I though about setting up a loop and checking if the receiver got anything before progressing with the actual task, but that seems like it could be a performance hit, should I do at arbitrary steps in as the task is executed ?
Are there some better patterns to do this or should I just bite the bullet and go with what I was thinking initially ?
This sounds like a good use case for async, where futures can be cancelled. You can do (non-async) cleanup such as closing sockets or files from drop.
This is assuming an IO bound task (you didn't really give enough information to determine that). For a CPU bound task you might need a different approach.
Killing threads forcefully from the outside is fraught with danger (e.g. pthread_kill). What if your target thread is holding a mutex? What if it is holding the alloc mutex? No drop code will get executed.
As such I would strongly advise against this.
Checking a relaxed atomic every few hundred milliseconds (or tens of milliseconds, depending on your needs) sounds like a better idea.
Do you mean something like this ? Might need to keep some state so I can continue work as it loops too:
use std::sync::mpsc::{channel, TryRecvError};
use std::thread;
use std::time::{Duration, Instant};
enum State {
Foo,
Bar,
}
fn main() {
let foo = State::Foo;
let (sender, receiver) = channel();
let instant = Instant::now();
thread::spawn(move || loop {
if instant.elapsed() >= Duration::from_millis(100) {
if receiver.try_recv().is_ok() {
//clean up
return;
}
}
match foo {
State::Foo => todo!(),
State::Bar => {
// Although if I have a big loop in the middle of the task
// I might need to check inside the loop too from time to time
for _ in 1..1000 {
//
}
}
}
});
//kill it
sender.send(()).unwrap();
}
A channel is one option, but if all you need is a single "stop work" (and no other commands or messages) it is possible (likely?) a single relaxed atomic bool will be faster (I haven't benchmarked this though).

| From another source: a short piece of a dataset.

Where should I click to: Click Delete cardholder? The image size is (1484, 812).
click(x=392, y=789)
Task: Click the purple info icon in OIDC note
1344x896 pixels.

You could do it via time, or maybe every N steps of your code, it all depends on your specific use case. I would expect N steps to have less overhead (even though checking time on Linux at least can be done without a syscall thanks to the vdso).
In fact if you naturally have a main loop you return to, perhaps just check the atomic or queue there, it is likely cheaper than checking the time.
Of course if performance is critical you should benchmark and profile (and maybe even look at assembly) to figure out the best option.
For jobs in background threads, toggling an Arc<AtomicBool> that is periodically checked works fine (tip: wrap the check in a function that returns Result, so you can just write check()?).
This is assuming you're cancelling to avoid wasted work, not for correctness. If you have to be sure the thread has stopped, you may need to use try_lock() on Mutex<()> that is unlocked when the thread stops. Alternatively, you could have a dedicated thread that executes commands read from a channel. If there's only one thread consuming the channel you have a guarantee there will be only one thread working.